Published in final edited form as: J Am Coll Cardiol. 2020 Jun 23;75(24):3061–3074. doi: 10.1016/j.jacc.2020.04.046

Central Illustration. 18F-sodium fluoride positron emission tomography as a marker of disease activity in the coronary arteries is a predictor of fatal or non-fatal myocardial infarction (MI) in patients with established coronary artery disease.

Central Illustration.

18F-fluoride PET can be used to measure disease activity across the coronary vasculature and to stratify patients into those with no, low and high disease activity. Patients with high disease activity (coronary microcalcification activity (CMA) >1.56) demonstrate a >7-fold risk of myocardial infarction. These patients might therefore be suitable for advanced medical therapies including PCSK9 or interleukin 1-beta inhibition, with 18F-fluoride PET used for targeting these expensive drugs to patients at greatest risk.

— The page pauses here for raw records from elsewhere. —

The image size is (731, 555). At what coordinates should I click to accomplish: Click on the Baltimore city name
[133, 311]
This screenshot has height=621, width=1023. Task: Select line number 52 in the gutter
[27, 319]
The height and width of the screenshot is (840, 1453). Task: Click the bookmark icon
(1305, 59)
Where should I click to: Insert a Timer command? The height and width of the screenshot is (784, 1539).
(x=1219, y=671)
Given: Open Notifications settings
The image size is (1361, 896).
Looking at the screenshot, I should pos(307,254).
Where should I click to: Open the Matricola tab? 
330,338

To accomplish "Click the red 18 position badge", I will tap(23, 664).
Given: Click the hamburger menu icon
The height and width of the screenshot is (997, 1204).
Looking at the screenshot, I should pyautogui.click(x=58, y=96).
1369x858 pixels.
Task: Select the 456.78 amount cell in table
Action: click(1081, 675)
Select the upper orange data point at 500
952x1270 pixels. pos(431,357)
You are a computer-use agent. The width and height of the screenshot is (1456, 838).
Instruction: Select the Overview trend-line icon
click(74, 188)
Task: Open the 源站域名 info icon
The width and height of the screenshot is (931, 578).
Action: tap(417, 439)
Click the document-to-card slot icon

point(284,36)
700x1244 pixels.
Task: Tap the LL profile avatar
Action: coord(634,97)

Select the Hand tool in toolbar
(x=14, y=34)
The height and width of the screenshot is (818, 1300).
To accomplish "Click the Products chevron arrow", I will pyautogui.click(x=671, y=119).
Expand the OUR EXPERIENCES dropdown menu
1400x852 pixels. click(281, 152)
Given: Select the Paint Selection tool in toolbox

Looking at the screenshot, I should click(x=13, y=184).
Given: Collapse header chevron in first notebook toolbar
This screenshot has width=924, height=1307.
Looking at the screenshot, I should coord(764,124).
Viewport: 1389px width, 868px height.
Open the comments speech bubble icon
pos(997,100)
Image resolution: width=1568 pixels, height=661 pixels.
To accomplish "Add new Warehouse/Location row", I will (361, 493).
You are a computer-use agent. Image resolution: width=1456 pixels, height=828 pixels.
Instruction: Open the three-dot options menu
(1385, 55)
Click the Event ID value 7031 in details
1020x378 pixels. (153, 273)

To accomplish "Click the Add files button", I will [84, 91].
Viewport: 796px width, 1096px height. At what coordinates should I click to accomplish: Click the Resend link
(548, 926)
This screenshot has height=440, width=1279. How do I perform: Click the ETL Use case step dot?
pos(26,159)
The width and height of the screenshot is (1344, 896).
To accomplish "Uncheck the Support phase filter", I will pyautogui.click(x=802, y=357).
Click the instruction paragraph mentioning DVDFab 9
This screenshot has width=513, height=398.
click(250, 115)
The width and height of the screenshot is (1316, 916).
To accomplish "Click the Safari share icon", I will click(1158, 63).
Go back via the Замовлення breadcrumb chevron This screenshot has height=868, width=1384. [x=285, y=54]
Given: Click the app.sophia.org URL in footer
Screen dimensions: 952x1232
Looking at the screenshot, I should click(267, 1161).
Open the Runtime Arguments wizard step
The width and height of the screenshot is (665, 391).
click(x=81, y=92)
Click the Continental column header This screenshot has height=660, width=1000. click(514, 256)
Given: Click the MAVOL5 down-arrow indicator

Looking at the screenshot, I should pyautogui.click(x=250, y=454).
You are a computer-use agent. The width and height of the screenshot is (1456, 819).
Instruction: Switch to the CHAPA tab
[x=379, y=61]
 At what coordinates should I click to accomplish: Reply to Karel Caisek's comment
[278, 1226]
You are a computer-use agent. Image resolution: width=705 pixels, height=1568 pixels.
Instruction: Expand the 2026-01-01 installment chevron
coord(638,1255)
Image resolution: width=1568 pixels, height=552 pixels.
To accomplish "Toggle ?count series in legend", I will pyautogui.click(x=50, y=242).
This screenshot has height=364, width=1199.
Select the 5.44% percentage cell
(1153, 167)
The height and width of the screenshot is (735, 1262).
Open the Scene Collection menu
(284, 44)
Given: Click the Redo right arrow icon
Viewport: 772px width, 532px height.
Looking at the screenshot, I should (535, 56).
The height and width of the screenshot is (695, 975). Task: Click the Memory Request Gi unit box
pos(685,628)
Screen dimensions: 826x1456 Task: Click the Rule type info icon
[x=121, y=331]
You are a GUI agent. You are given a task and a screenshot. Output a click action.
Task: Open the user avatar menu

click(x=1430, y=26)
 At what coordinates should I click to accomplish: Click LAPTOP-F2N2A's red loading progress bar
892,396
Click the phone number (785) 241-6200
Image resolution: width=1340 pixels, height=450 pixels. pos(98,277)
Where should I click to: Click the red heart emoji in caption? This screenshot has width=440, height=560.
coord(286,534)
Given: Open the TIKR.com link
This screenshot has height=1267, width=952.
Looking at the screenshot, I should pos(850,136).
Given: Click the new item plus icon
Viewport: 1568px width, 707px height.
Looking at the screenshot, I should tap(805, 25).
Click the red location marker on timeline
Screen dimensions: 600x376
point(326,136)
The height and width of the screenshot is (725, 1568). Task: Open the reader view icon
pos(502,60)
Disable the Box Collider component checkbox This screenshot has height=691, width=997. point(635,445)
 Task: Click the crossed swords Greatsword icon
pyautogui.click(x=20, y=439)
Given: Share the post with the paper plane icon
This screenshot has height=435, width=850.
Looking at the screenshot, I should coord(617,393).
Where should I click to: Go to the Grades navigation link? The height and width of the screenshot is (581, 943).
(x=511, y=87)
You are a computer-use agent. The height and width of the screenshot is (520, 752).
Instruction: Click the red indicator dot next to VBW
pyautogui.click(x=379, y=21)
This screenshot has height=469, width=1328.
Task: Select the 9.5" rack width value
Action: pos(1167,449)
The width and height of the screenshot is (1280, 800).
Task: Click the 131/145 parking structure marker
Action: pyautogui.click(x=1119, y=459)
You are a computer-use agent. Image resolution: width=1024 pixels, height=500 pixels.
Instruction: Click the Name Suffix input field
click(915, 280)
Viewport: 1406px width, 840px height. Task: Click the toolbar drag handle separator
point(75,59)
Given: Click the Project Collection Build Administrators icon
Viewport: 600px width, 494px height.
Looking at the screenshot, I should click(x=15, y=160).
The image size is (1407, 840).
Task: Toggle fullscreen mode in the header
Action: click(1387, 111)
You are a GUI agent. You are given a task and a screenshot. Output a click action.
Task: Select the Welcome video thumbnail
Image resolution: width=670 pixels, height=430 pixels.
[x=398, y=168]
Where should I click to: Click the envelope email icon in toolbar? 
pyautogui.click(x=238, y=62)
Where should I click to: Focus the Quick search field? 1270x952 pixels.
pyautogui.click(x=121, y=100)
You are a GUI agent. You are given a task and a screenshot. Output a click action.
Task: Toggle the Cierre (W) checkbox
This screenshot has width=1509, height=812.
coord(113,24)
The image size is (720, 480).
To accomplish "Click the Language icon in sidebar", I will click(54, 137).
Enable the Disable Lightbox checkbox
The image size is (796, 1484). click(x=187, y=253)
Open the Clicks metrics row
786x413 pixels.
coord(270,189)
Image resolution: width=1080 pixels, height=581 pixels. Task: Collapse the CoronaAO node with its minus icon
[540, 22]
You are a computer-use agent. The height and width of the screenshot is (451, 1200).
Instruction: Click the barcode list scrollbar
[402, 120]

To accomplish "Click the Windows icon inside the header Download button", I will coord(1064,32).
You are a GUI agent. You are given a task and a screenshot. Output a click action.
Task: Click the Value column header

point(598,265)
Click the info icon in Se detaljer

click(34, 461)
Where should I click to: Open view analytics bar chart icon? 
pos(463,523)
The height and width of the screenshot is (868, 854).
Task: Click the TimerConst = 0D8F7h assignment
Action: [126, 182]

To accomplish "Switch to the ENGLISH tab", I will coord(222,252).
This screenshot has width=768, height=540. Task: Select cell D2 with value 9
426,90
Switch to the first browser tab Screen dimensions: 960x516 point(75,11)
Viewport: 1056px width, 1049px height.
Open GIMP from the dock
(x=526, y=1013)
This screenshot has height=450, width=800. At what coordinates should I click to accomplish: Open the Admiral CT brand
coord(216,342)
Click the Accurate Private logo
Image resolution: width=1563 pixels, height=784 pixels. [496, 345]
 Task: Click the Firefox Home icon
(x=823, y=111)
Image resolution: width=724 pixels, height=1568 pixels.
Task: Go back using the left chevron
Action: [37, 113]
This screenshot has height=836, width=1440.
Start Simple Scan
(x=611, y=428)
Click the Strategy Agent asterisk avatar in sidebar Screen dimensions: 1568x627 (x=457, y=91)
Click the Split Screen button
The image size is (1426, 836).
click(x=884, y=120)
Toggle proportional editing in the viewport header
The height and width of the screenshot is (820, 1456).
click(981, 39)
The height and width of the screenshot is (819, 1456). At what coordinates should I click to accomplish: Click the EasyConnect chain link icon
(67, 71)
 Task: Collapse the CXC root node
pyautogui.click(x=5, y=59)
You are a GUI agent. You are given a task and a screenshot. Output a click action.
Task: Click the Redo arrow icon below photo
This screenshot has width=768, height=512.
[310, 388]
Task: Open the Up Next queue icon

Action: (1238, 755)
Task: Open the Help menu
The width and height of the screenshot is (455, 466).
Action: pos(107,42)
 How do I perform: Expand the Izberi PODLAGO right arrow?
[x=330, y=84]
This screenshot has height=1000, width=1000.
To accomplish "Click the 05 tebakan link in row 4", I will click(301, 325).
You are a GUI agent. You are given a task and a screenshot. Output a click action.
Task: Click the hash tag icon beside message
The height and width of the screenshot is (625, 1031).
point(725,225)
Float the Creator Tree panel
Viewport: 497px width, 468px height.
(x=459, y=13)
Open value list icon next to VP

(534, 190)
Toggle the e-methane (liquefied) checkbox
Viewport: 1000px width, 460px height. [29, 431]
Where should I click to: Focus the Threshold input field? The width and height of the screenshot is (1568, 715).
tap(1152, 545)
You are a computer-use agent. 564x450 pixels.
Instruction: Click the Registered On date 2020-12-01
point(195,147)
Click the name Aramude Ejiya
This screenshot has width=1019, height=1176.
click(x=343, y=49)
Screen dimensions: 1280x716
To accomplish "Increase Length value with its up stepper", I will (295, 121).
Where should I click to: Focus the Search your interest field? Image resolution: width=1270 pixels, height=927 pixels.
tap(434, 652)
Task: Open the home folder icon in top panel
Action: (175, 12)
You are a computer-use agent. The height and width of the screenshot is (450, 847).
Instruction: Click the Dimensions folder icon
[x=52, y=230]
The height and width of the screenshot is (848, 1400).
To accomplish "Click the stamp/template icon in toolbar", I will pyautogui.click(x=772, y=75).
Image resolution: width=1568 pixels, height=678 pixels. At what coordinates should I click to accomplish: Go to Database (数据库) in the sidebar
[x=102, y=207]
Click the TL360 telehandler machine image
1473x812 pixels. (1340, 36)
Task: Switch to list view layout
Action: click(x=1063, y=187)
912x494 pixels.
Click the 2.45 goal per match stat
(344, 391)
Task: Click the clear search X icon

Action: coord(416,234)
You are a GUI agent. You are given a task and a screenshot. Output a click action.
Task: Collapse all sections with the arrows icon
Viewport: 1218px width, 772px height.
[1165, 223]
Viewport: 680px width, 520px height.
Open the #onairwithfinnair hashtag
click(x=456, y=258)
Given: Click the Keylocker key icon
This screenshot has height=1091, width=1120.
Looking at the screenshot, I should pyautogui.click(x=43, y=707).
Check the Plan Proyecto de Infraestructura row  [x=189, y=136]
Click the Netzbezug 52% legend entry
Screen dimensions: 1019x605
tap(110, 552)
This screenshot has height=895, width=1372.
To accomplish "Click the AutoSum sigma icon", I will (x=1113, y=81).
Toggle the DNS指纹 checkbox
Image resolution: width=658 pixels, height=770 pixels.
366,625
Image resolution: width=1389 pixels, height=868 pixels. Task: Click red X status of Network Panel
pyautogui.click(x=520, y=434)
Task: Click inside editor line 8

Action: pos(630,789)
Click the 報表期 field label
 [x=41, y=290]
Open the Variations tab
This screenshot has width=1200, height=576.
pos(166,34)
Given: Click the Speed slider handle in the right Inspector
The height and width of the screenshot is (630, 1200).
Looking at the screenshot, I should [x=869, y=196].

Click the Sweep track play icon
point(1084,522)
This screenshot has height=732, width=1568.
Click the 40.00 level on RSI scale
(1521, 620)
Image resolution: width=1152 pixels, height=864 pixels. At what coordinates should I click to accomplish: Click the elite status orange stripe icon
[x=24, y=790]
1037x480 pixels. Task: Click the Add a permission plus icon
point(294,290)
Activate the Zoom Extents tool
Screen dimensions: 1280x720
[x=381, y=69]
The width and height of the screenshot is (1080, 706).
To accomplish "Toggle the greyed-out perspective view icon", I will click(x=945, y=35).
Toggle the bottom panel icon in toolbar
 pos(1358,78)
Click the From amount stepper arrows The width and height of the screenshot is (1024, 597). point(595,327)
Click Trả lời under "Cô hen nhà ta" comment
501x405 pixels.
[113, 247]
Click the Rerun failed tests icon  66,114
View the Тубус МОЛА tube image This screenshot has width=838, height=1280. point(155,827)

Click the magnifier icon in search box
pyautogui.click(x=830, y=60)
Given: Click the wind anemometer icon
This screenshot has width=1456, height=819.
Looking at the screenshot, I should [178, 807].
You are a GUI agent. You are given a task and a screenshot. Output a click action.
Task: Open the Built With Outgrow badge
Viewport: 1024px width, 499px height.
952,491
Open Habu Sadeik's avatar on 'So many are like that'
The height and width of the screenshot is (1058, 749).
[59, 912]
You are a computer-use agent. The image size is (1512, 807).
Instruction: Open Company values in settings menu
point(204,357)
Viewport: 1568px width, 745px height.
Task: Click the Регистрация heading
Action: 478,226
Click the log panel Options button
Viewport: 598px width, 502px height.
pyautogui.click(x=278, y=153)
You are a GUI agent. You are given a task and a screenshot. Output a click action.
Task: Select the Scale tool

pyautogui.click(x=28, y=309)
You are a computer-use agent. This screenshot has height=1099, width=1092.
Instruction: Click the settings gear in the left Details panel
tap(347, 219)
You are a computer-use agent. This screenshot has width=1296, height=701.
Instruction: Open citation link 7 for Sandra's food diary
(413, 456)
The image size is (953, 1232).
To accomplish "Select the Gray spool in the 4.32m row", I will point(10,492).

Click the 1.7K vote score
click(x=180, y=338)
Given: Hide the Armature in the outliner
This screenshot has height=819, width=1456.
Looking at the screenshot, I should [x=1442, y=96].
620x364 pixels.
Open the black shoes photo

Patients without coronary 18F-NaF uptake (CMA=0) have an excellent prognosis with no myocardial infarctions observed during follow-up despite advanced coronary artery disease. In these patients with dormant coronary artery disease (a third of the population studied), further intensification of medical therapy might not be warranted, nor might they benefit on prognostic grounds from complex revascularization such as multivessel percutaneous intervention or coronary artery bypass grafting.